Sackloff was also instrumental in bringing a fashion dimension to Cunard Line, the British shipping and cruise line. “Gail, a much-loved guest of Cunard, was instrumental in creating our exclusive Transatlantic Fashion Week crossings,” said Lee Powell, vice president of Cunard brand and product. “Her vision and connections brought fashion icons like Dame Zandra Rhodes, Julien Macdonald, Virginia Bates, and Stephen Jones on board, while also championing emerging talent from institutions like the Royal College of Art and Parsons School of Design.

“Although she stepped back from planning this year’s voyage featuring Christian Siriano, Gail was closely involved,” Powell added. “She will be deeply missed by all of us at Cunard, remembered as an inspiring collaborator and the visionary founder of Transatlantic Fashion Week.”

A warm, gracious woman with a deep, throaty laugh, a constant twinkle in her eye, and a seemingly inexhaustible energy about ferreting out the latest British designer to watch, others recalled Sackloff’s hospitality and generosity.

“She was one extraordinary woman,” said Ron Frasch, a former Neiman Marcus, Bergdorf Goodman and Saks merchant who rose to become president of Saks and knew Sackloff for about 40 years. “She was like a mother hen to all of us at Saks,” said Frasch. “She took care of us when we visited London. She opened doors to important people. She had a network with the royal family. She was a huge person in what was a small, but meaningful market for Saks.

“I remember one year when I was stuck at Heathrow due to a plane cancellation, I didn’t know what to do so I called Gail,” Frasch recalled. “She immediately came to Heathrow, picked me up and took me to her home. She cooked dinner and in her living room, there were all these bottles of liquor and she said, ‘Help yourself.’ She could never do enough for anyone.”

“Gail’s vision, determination, and ability to connect people and resources were key to her long-standing success in our industry, all exemplified by the British Invasion II at Saks in 1998,” said another of Sackloff’s friends, Jaqui Lividini, CEO of Lividini &Co. and former senior vice president of fashion merchandising at Saks. “This event was a game-changer that put British fashion and culture in the spotlight. Gail was absolutely crucial in making this concept a reality. With her extensive network and strong relationships in the British fashion industry, she was able to curate a diverse and exciting group of designers featured at Saks. Plus, her connections with the British government helped secure the support needed to make the event happen.”
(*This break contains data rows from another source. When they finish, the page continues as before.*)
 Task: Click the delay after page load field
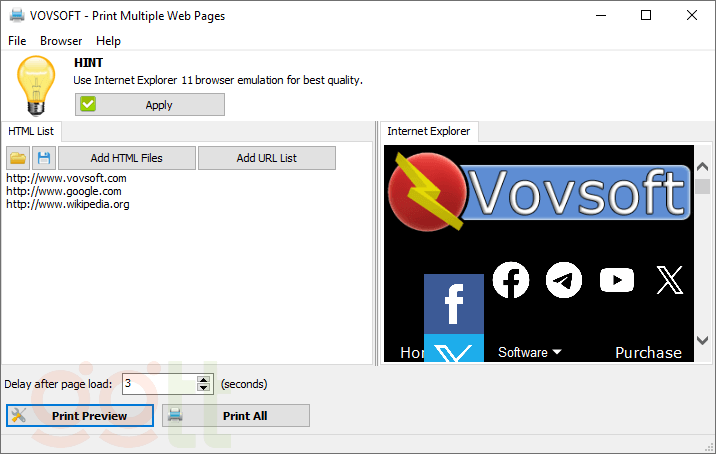click(158, 384)
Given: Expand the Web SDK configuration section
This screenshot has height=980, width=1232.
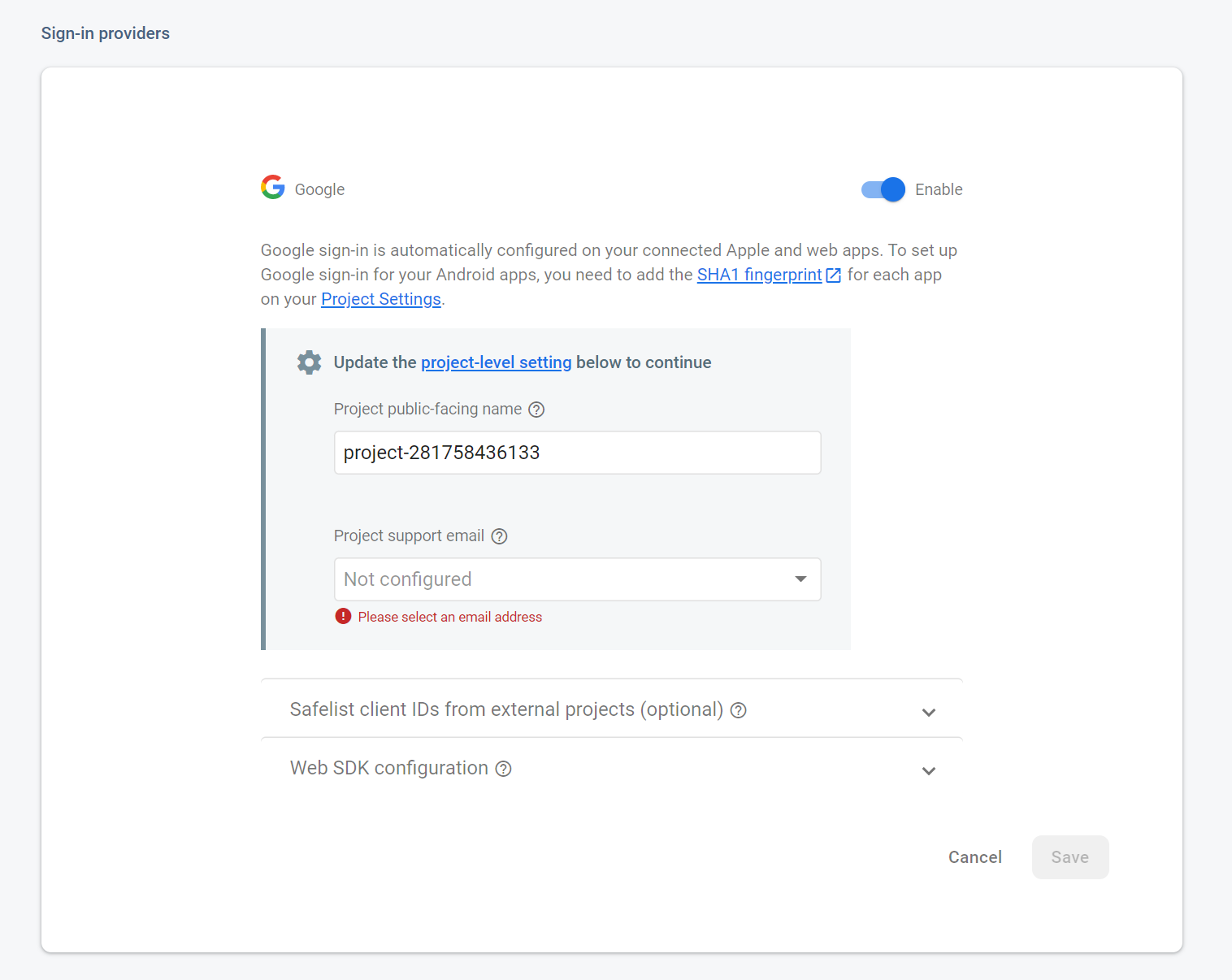Looking at the screenshot, I should [x=929, y=770].
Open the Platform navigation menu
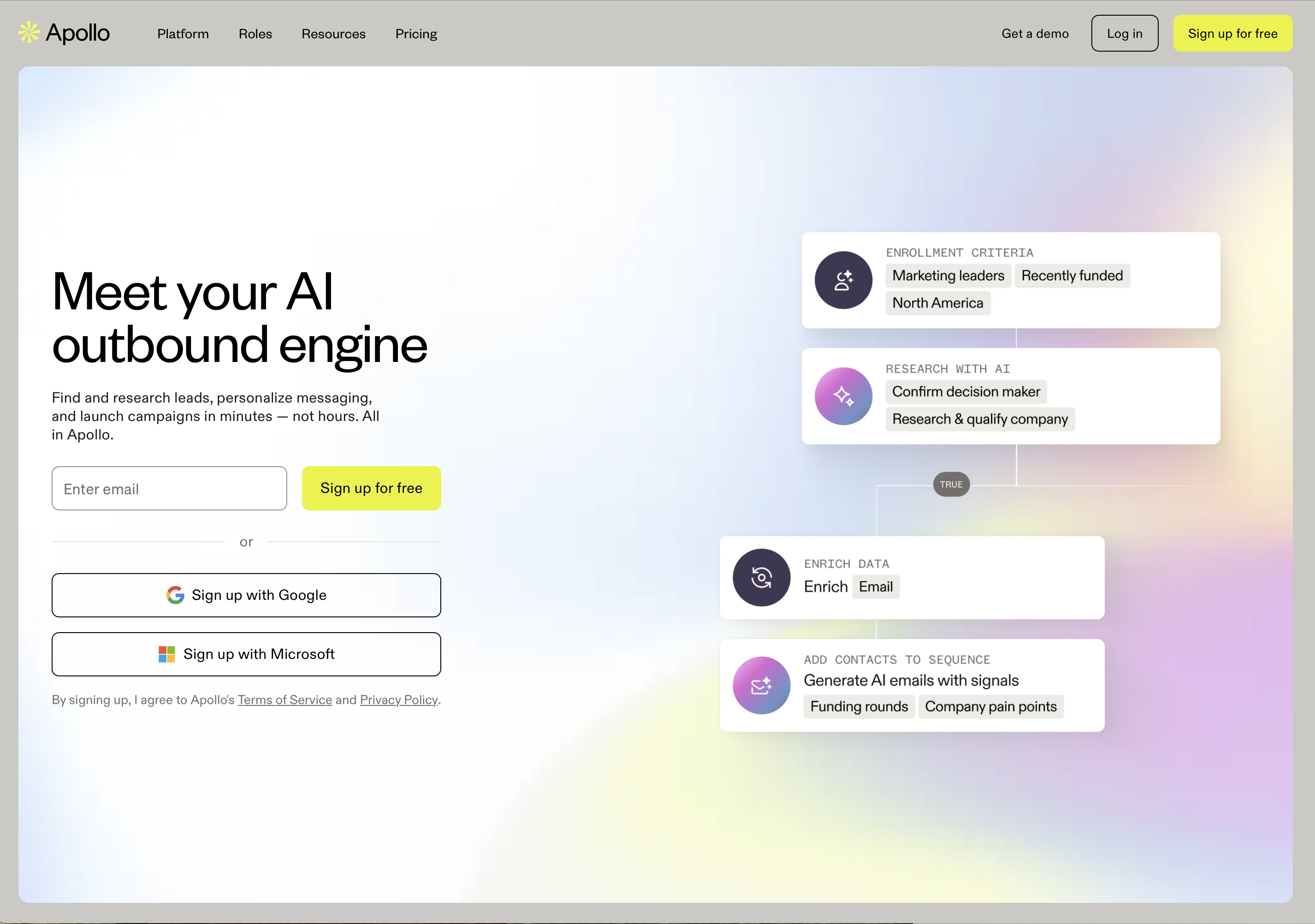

Sackloff lived in Richmond, West London, where she resided for most of her adult life. A funeral service was held at the Bushey Old Jewish Cemetery in Bushey, England. She is survived by several cousins including Quentin Crivon and his sisters Iris Hill and Hinda Golding.

“Gail was one of the most powerful forces in the couture market,” said Dame Zandra Rhodes. “She had an incredible ability to get influential designers noticed and launched into the U.S. market. Gail was also instrumental in helping Rose Marie Bravo reshape Burberry, including introducing Christopher Bailey — an introduction that truly made fashion history.”

“Gail was truly one of a kind — warm, fun, fabulous, and yes, occasionally a bit tricky,” Aldridge added. “But let’s be honest, that was part of her charm, and most of us wouldn’t have had her any other way.”